#### [Supplied passage]
Page was in part the inspiration for the journalist played by Dennis Hopper in Apocalypse Now, later worked with the Vietnam Veterans peace movement, and was a caregiver for wounded veterans.

Although he no longer covers combat, Page told me during his visit that he had recently worked for the UN in Afghanistan. Nothing bad happened to him, but with the threat of bombers ever present, Page said, just being stuck in a Kabul traffic jam was extremely unsettling.

And now for some writing tips. The late reporter George Dusheck of The San Francisco Chronicle and KQED’s Newsroom once pointed out to me that “the lion’s share,” which is often used to mean “the majority,” really means “all.” At least it did originally. Aesop, who coined the term in a fable, used it to refer to a lion that took all the spoils of a joint hunt.

Another confusion arises with the phrase “forlorn hope,” which we often use to mean a doomed cause. In fact, it started out as a Dutch expression verloren hoop, which means “lost troop.” It referred to the first wave of assault troops, who were considered expendable.

When the phrase was picked up in England, the words didn’t mean anything to the common people, so through a process known as folk etymology, they transformed it into forlorn hope, which at least sounded understandable.

Likewise, the town of Shotover in England had been named Chateau Vert (Green Chateau) by the Normans. But here too the foreign words meant nothing to the English common man, so thanks to the process of folk etymology, the name became Shotover.

Finally, I am indebted to the Morris Dictionary of Word and Phrase Origins for an explanation of the phrase “funny bone.” According to the dictionary, “Actually, what causes the painful tingling sensation when you bump your funny bone is the impact not on any bone but on the ulnar nerve.

#### [Assignment 1]
Give again the part of the column on Page and word origins, starting with "Finally, I am" and going on through "the ulnar nerve.".
#### [Assignment 2]
Answer these questions using the column on Page and word origins:
(a) According to Dusheck, what did "the lion's share" really mean at first?
(b) What Dutch expression did "forlorn hope" start out as?
(c) What name had the Normans given the town of Shotover?
#### [Assignment 3]
Go on with the column on Page and word origins from the point where it stops.
You won't need the listing that comes after this column.

Records from a dataset
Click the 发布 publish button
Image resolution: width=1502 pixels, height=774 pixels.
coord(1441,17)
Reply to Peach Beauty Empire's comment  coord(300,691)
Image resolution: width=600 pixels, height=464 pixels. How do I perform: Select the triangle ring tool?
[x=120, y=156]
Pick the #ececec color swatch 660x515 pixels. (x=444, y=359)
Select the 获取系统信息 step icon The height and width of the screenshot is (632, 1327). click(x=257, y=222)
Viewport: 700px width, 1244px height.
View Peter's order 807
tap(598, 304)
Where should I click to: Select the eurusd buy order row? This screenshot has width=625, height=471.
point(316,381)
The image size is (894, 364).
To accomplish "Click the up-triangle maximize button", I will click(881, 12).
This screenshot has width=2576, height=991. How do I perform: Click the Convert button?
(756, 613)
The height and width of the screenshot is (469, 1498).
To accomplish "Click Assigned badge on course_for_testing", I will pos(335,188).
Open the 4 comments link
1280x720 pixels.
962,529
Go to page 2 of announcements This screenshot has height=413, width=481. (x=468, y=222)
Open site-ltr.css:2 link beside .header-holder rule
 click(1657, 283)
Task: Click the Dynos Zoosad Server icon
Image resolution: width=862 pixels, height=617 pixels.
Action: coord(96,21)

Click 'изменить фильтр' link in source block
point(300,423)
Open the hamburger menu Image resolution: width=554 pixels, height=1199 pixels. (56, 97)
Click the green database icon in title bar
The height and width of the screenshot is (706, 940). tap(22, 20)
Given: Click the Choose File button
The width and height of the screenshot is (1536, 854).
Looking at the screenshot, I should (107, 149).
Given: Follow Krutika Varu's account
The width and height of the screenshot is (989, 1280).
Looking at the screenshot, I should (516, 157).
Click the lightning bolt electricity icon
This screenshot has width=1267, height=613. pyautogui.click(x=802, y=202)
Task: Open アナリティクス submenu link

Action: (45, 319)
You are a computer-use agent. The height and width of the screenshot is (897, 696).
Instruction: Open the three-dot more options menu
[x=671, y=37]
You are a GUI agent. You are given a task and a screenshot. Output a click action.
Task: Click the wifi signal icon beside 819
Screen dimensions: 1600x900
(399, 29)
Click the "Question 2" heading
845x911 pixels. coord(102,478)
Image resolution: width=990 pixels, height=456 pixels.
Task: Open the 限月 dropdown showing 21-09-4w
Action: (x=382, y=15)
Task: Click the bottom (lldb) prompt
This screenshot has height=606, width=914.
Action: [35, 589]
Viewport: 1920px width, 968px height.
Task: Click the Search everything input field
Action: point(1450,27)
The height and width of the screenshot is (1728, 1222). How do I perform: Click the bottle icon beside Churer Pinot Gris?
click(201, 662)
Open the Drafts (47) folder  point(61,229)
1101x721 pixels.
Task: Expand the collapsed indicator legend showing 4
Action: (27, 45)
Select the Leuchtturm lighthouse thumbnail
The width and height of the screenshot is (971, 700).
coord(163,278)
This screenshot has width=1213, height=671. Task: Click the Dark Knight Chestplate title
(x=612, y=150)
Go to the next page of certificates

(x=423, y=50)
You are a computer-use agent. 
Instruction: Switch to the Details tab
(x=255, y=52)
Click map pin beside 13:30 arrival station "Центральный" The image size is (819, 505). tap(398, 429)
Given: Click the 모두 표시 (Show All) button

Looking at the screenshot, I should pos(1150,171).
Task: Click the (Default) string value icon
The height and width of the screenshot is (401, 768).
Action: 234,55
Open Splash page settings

#### [Task output 1]
Finally, I am indebted to the Morris Dictionary of Word and Phrase Origins for an explanation of the phrase “funny bone.” According to the dictionary, “Actually, what causes the painful tingling sensation when you bump your funny bone is the impact not on any bone but on the ulnar nerve.

#### [Task output 2]
(a) "All."
(b) Verloren hoop, meaning "lost troop."
(c) Chateau Vert (Green Chateau).

#### [Task output 3]
“However, the term funny bone has been part of the language for many a long year and is apparently here to stay. It results from a rather learned pun on the name for the bone running from the shoulder to the elbow, the humerus. Get it?”

– 30 –

Well over 100 people showed up Sunday at a memorial for Jonathan Rowe of Point Reyes Station, who co-founded the West Marin Commons project. Mr. Rowe died unexpectedly March 20 of a rare streptococcal sepsis infection at the age of 65. He leaves a wife, Mary Jean Espulgar-Rowe, and son, Joshua Espulgar-Rowe.

Jonathan Rowe could often be seen writing on an open-air table next to the coffee bar at Toby’s Feed Barn.

He had been a contributing editor to The Washington Monthly and YES! magazines and had been a staff writer for The Christian Science Monitor.

Mr. Rowe also contributed articles to Harper’s, The Atlantic Monthly, Readers Digest, The Columbia Journalism Review, The Point Reyes Light, The West Marin Citizen, and many other publications.

A 1967 graduate of Harvard University, Mr. Rowe also earned a law degree from the University of Pennsylvania in 1971. In the early 1970s, he was one of Ralph Nader’s “Raiders.”

He served on staffs in the House of Representatives and the Senate, where he was a long-time aide to US Senator Byron Dorgan (D-North Dakota). He also served on the staff of the Washington, DC, city council.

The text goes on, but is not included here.